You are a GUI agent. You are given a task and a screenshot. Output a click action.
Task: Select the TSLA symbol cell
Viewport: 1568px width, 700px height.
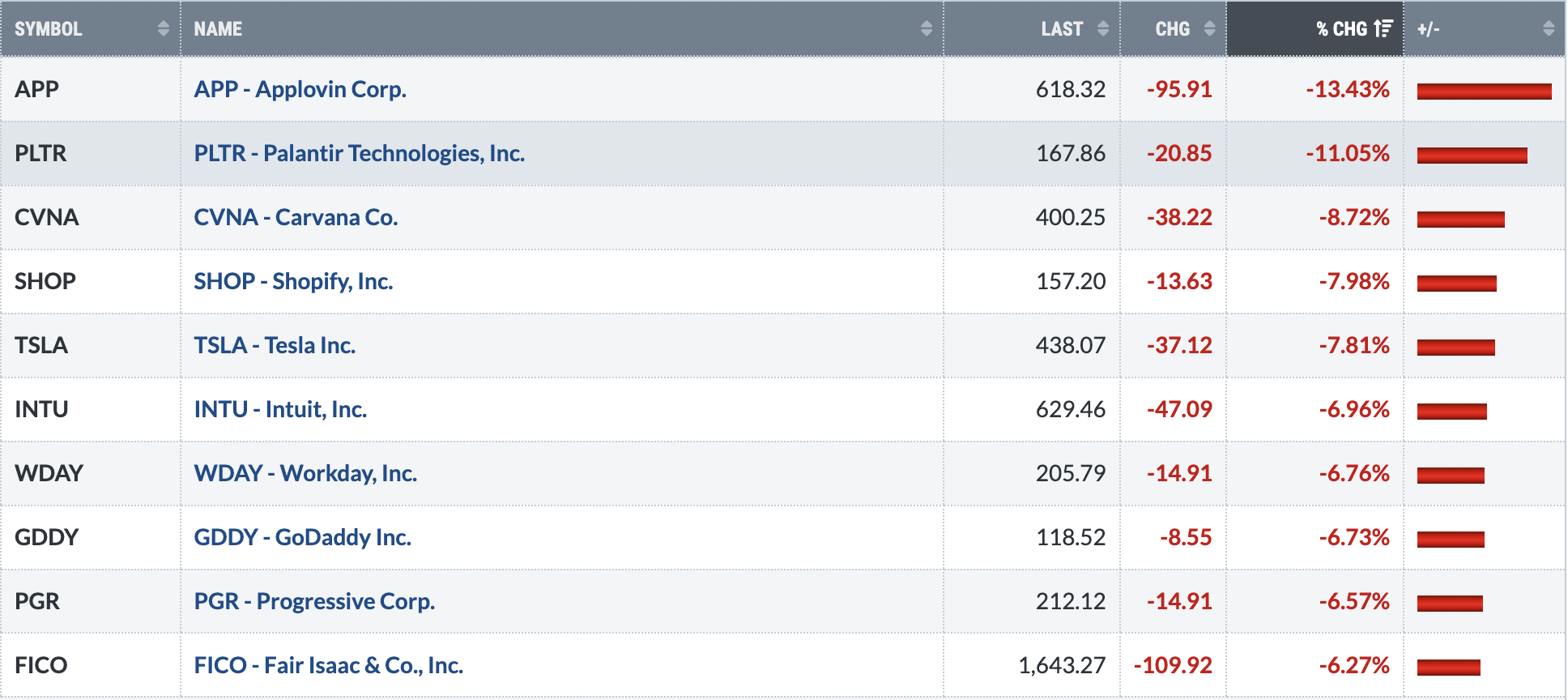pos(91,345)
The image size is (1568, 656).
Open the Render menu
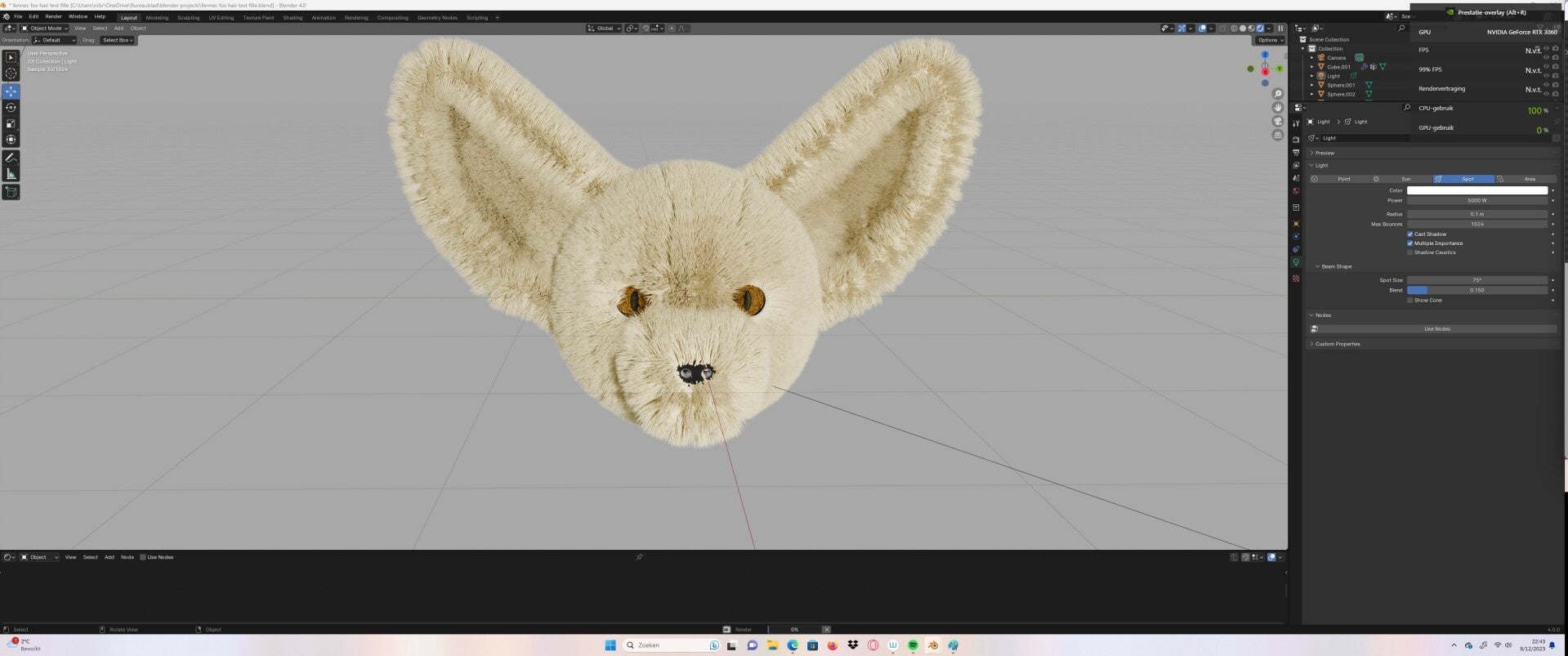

────────────────────────────────────────

§ Directions: Would you print all of the entries exactly, omitting any image?

§ Reply:
You are a GUI agent. You are given a task and a screenshot. Output a click action.
Task: Select the TSLA symbol cell
Viewport: 1568px width, 700px height.
pos(91,345)
The image size is (1568, 656).
Open the Render menu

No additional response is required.